- **What you should do**
The records below are to be output exactly, except for their pictures.
--- Provided data ---
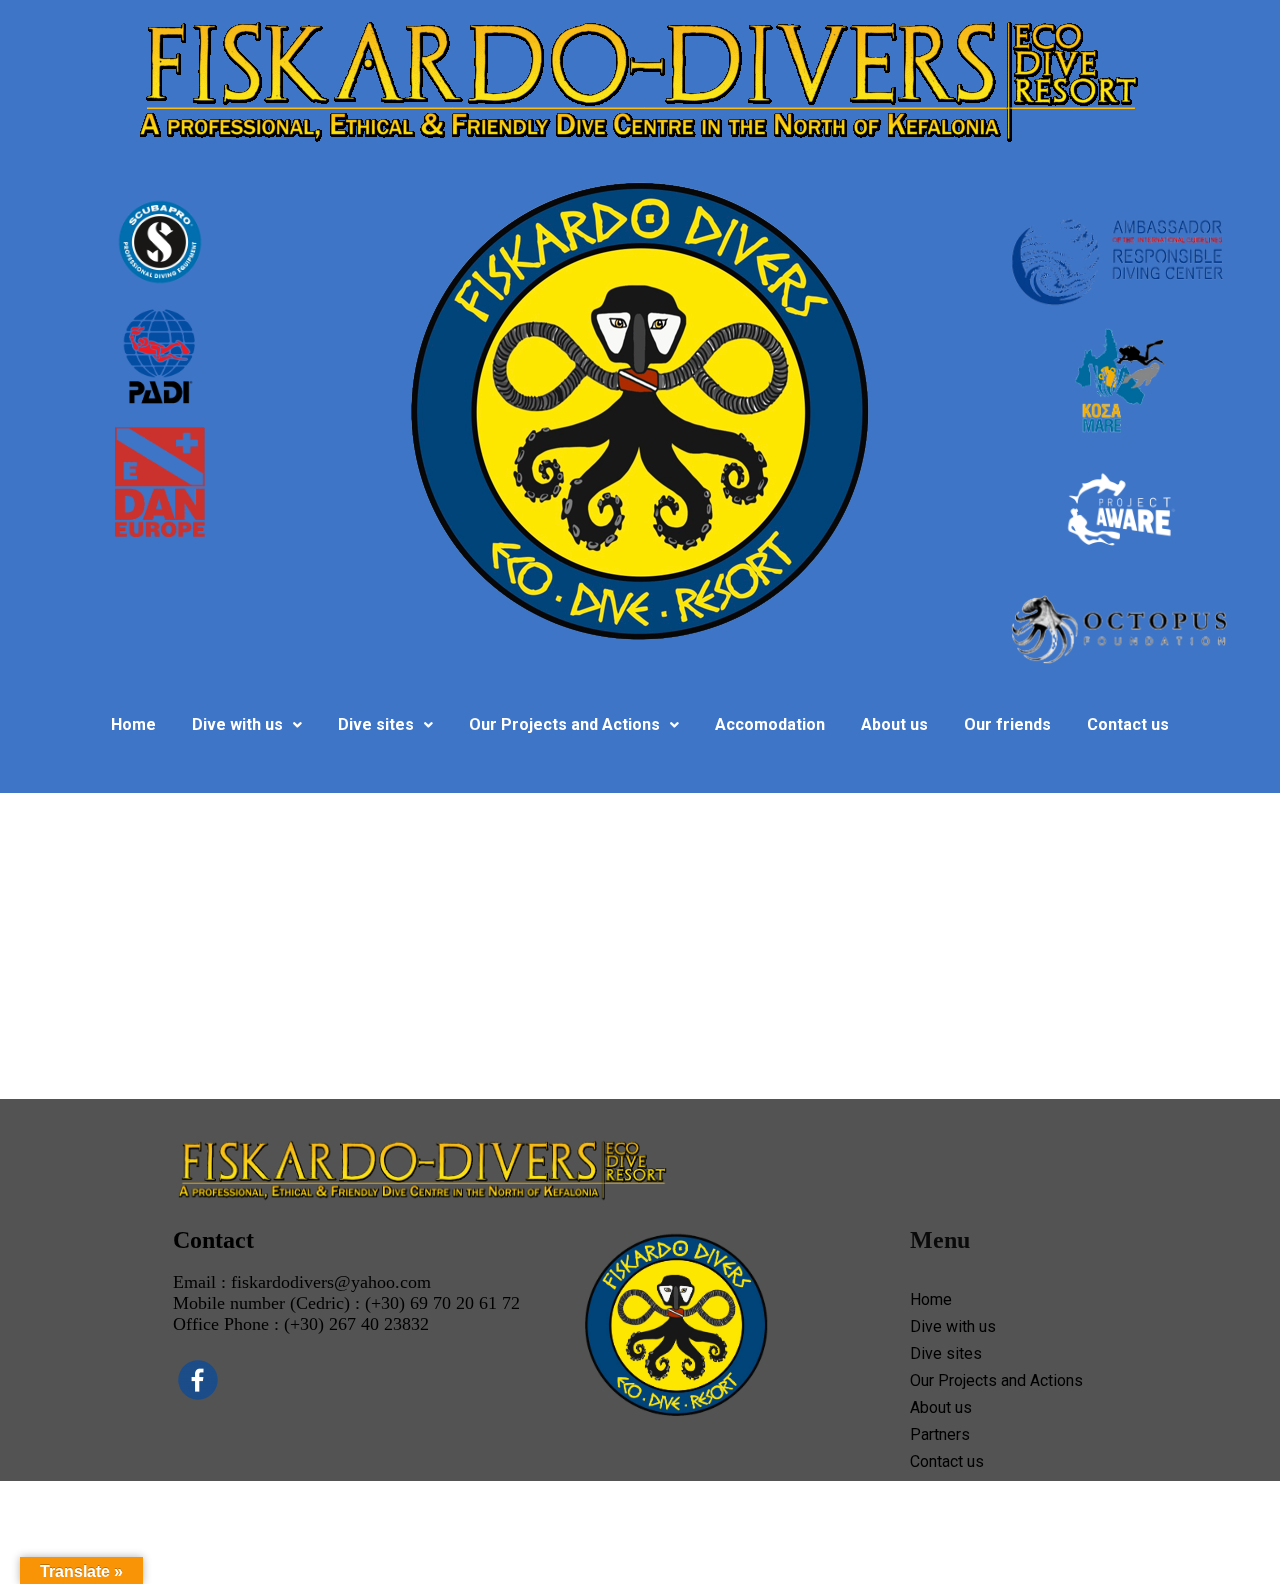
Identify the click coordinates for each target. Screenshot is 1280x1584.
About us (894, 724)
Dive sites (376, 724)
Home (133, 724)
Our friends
---
- **Exercise result**
Identify the click coordinates for each target. Screenshot is 1280x1584.
About us (894, 724)
Dive sites (376, 724)
Home (133, 724)
Our friends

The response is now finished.